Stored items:
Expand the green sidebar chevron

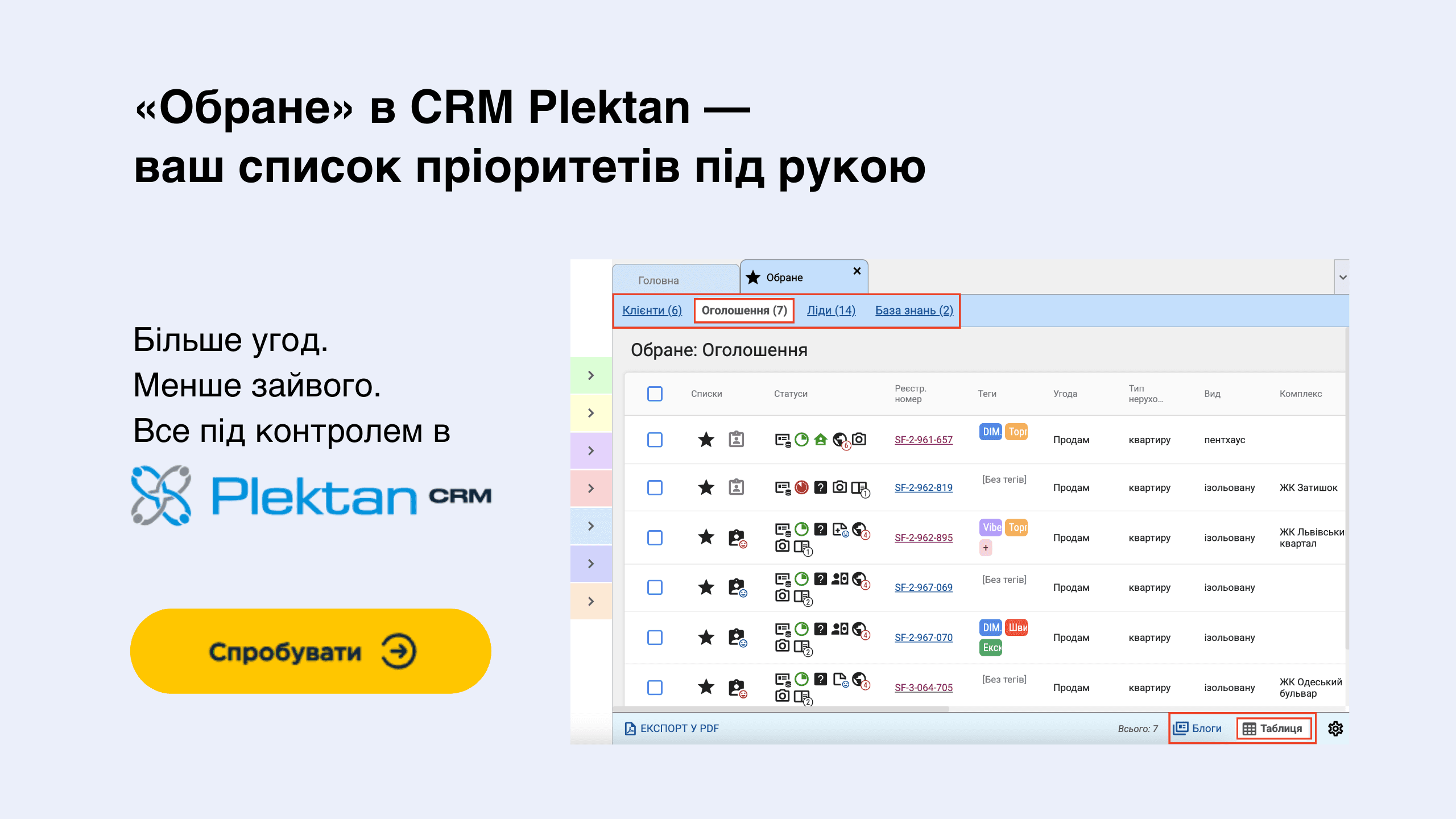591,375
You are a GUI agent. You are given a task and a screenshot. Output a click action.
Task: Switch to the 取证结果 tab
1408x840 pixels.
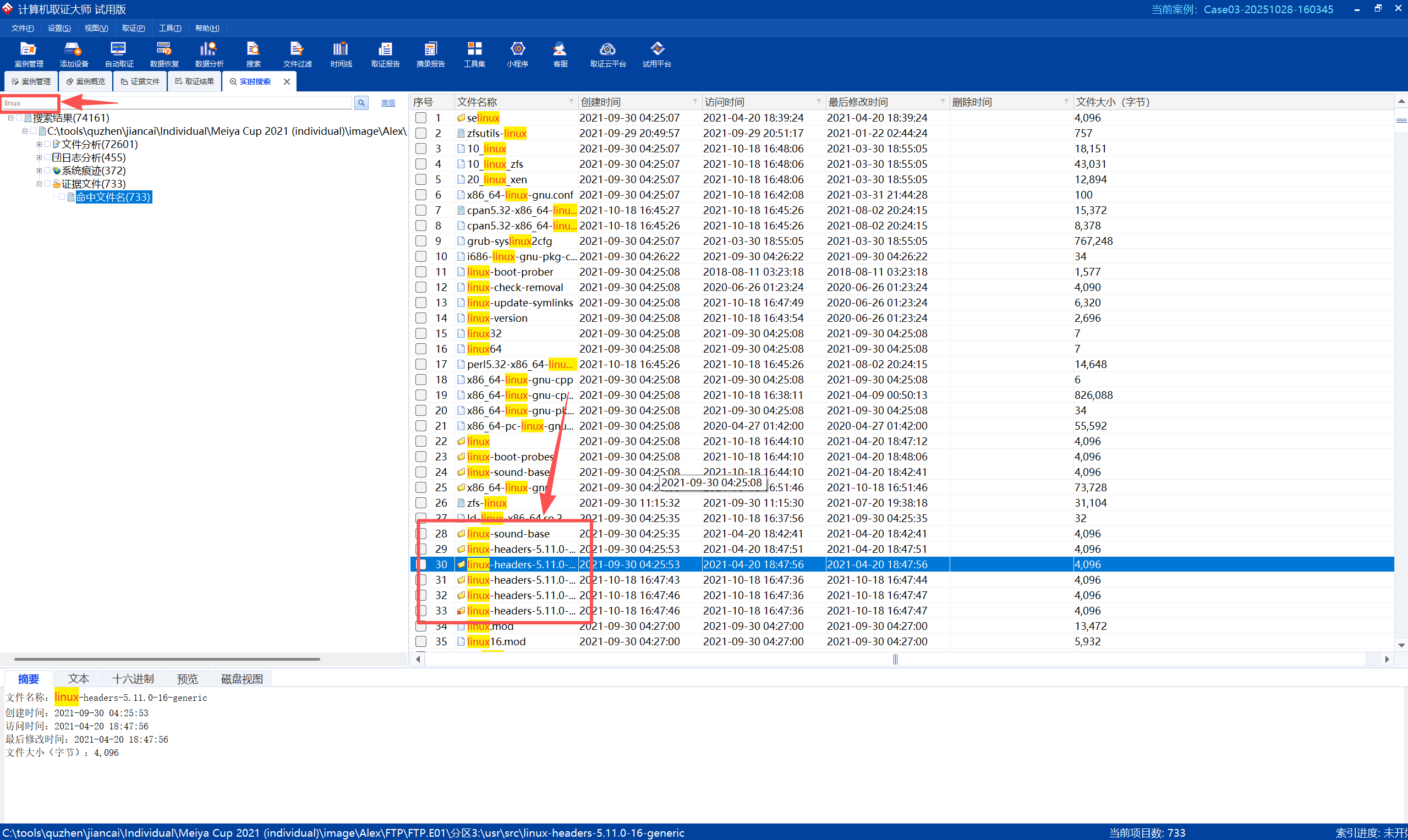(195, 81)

-- WHAT YOU NEED TO DO --
Nothing but the lines from the line containing "You are a GUI" through the last line of the records above is to be extracted, exactly and with no pictures.

-- RESULT OF THIS EXERCISE --
You are a GUI agent. You are given a task and a screenshot. Output a click action.
Task: Switch to the 取证结果 tab
1408x840 pixels.
(195, 81)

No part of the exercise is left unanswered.